In May, photographs from a U.S. satellite showed two parallel lines, running through the northern outskirts of Tokyo, that may represent faults in the earth's crust. Then Japanese seismologists were shaken up by a U.S. colleague. Columbia University's Christopher H. Scholz (TIME, Aug. 27) suggested that the Tokyo region could expect a major earthquake within the next few years. Seismologist Tsuneji Rikitake was not convinced by Scholz's reasoning--"The art of earthquake prediction is about as accurate as Chinese astrology," he snapped--but he had to concede that the danger was there. "The energy accumulation right down here [under Tokyo] must be something awesome."
Potential Bombs. The portents touched off a selling campaign by Tokyo department stores of survival kits containing medicines, canned foods and candles. The monthly magazine Soh devoted a whole issue to the catchy question "Could you survive a major earthquake?" No doubt millions of Japanese could--but their capital city probably would not.
Despite its mushroom crop of high-rise reinforced-concrete buildings, the city today is a worse firetrap than ever. Ichiro Uchibaba, an auto repairman who, as a boy of eight, survived the 1923 quake and firestorm, says: "It's worse today--these 2,000,000 cars and 3,000,-000 kerosene stoves in Tokyo are potential bombs. They would cause millions of fires."

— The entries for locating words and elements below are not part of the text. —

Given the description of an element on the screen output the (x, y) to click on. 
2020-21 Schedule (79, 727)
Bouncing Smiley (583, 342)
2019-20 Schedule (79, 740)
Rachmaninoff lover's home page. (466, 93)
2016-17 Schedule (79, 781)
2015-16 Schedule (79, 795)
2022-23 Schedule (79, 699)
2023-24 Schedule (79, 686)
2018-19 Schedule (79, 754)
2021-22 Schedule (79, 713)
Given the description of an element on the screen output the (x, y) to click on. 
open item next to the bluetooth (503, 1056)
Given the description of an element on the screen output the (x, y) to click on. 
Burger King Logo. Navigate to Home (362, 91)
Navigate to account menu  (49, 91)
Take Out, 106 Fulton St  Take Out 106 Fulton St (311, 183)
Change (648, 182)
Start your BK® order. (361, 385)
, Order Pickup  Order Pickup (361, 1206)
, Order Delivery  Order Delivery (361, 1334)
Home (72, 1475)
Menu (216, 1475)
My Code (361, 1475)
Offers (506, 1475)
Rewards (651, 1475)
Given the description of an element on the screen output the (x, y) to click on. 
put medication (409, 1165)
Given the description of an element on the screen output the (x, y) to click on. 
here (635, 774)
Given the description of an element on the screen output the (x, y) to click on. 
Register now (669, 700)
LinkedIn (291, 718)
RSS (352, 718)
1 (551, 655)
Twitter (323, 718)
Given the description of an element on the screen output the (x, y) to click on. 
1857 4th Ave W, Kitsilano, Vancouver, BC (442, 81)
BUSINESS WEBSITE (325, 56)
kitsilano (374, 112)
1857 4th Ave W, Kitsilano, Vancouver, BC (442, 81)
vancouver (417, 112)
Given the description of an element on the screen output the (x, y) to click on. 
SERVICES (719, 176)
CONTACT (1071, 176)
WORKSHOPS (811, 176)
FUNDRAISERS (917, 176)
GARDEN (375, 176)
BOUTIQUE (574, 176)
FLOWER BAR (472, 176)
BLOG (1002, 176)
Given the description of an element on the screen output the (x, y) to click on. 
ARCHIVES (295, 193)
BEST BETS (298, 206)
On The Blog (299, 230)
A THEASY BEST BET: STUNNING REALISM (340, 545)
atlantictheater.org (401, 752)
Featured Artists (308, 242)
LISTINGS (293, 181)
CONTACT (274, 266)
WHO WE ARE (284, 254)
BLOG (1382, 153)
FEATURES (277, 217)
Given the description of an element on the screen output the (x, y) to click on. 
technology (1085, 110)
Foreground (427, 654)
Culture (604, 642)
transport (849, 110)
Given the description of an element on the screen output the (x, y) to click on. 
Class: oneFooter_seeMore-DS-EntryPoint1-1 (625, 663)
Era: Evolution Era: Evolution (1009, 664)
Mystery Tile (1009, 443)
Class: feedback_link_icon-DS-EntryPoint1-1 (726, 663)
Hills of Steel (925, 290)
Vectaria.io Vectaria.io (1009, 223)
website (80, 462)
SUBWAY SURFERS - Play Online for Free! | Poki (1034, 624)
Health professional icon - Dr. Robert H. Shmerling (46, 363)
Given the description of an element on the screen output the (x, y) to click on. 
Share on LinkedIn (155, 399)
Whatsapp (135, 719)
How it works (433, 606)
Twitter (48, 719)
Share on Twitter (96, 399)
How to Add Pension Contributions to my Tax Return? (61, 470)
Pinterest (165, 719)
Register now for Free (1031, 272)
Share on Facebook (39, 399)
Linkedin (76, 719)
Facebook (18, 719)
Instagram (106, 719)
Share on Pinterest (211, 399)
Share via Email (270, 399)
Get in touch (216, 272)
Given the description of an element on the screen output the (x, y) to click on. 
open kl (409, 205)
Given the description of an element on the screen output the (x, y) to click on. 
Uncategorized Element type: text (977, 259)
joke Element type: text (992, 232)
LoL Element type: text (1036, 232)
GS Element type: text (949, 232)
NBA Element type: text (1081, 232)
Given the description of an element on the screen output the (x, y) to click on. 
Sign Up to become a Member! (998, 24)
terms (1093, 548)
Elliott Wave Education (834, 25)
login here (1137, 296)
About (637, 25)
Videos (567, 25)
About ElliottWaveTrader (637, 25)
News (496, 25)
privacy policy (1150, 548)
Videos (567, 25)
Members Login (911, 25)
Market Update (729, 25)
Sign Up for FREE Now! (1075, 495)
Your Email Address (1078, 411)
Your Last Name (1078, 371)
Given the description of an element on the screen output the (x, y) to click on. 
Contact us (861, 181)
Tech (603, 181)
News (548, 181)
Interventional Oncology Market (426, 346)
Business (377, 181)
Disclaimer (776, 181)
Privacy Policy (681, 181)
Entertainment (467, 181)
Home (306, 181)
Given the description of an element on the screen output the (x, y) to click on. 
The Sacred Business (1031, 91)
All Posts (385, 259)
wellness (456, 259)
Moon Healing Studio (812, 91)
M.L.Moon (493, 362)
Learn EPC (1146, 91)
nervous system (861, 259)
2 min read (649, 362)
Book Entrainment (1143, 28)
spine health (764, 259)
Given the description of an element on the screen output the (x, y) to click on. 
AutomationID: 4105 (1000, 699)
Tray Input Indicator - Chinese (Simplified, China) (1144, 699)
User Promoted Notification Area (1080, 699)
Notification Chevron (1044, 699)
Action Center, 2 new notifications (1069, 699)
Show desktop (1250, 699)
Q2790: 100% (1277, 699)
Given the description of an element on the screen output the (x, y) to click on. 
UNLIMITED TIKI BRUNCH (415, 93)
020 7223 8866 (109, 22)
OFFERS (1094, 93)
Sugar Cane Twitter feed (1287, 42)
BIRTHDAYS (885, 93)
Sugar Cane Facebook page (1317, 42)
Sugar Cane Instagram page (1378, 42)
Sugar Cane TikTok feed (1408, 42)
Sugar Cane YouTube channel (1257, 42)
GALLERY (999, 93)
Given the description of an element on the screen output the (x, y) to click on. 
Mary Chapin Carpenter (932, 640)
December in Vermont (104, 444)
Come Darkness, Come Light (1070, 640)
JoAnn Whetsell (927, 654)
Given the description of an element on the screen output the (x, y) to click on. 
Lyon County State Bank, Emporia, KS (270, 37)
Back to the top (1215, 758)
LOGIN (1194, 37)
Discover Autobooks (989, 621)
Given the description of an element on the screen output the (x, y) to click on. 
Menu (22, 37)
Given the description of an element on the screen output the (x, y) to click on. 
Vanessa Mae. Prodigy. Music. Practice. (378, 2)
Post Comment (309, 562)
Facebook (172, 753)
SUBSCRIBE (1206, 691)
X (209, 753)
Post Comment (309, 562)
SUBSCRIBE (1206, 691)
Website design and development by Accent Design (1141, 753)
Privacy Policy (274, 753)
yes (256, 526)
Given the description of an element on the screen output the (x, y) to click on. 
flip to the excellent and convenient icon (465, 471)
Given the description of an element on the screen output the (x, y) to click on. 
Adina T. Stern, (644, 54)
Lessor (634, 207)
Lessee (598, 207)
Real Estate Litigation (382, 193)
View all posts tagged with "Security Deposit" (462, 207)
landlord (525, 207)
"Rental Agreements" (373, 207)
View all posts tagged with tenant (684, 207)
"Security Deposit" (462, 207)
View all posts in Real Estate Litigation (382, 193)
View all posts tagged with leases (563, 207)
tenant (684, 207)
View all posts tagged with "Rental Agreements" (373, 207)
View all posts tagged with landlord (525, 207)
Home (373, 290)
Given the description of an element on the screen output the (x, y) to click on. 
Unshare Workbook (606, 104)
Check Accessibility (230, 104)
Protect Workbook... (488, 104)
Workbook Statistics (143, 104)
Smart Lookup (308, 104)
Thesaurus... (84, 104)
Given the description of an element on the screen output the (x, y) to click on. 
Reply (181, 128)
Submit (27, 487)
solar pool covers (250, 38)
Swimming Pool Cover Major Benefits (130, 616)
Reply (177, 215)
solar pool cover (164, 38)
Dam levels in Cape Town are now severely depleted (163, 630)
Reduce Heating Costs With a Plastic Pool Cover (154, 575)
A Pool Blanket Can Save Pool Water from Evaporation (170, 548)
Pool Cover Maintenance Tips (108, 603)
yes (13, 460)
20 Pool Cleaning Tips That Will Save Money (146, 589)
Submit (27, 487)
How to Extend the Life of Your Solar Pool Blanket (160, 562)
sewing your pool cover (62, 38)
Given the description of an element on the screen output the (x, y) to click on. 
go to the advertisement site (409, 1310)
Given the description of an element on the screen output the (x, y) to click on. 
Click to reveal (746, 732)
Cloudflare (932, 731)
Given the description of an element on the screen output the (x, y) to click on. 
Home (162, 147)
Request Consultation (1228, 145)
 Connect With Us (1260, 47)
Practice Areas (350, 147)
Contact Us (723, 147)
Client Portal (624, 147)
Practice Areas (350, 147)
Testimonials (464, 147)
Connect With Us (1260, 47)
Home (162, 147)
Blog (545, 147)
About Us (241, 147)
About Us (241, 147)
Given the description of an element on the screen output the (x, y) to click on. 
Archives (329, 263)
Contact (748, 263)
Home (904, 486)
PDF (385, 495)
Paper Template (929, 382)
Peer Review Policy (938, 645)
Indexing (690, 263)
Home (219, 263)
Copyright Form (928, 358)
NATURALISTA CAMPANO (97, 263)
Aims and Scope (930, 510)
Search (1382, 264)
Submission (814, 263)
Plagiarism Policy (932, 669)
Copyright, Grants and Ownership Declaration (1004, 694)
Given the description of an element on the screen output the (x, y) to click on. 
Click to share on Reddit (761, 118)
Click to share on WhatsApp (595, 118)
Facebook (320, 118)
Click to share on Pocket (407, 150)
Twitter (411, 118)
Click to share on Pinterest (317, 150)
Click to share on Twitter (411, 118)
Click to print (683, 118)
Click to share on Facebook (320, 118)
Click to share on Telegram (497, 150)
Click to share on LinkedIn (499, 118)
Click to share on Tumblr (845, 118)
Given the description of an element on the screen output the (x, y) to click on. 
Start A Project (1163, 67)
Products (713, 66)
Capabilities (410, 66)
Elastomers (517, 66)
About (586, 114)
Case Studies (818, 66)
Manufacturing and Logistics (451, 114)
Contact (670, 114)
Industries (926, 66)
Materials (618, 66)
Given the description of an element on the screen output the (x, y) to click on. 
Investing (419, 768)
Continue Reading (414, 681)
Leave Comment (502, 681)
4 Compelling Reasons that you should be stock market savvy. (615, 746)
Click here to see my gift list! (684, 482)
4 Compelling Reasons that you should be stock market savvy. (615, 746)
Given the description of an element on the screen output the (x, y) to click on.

Says Tokyo Sociologist Ikutaro Shimizu: "After the 1923 quake, Tokyo rebuilt itself into what it had been before--a state of chaos." That chaos has been compounded by a threefold increase in the population, and there are still as many flimsy, flammable wood and paper shacks as before. A major quake today, it has been estimated, might cause as many as 3,000,000 deaths. Yet most Japanese seem resigned. There is no mass exodus from Tokyo, though every new earth tremor is a jolting reminder of tembatsu.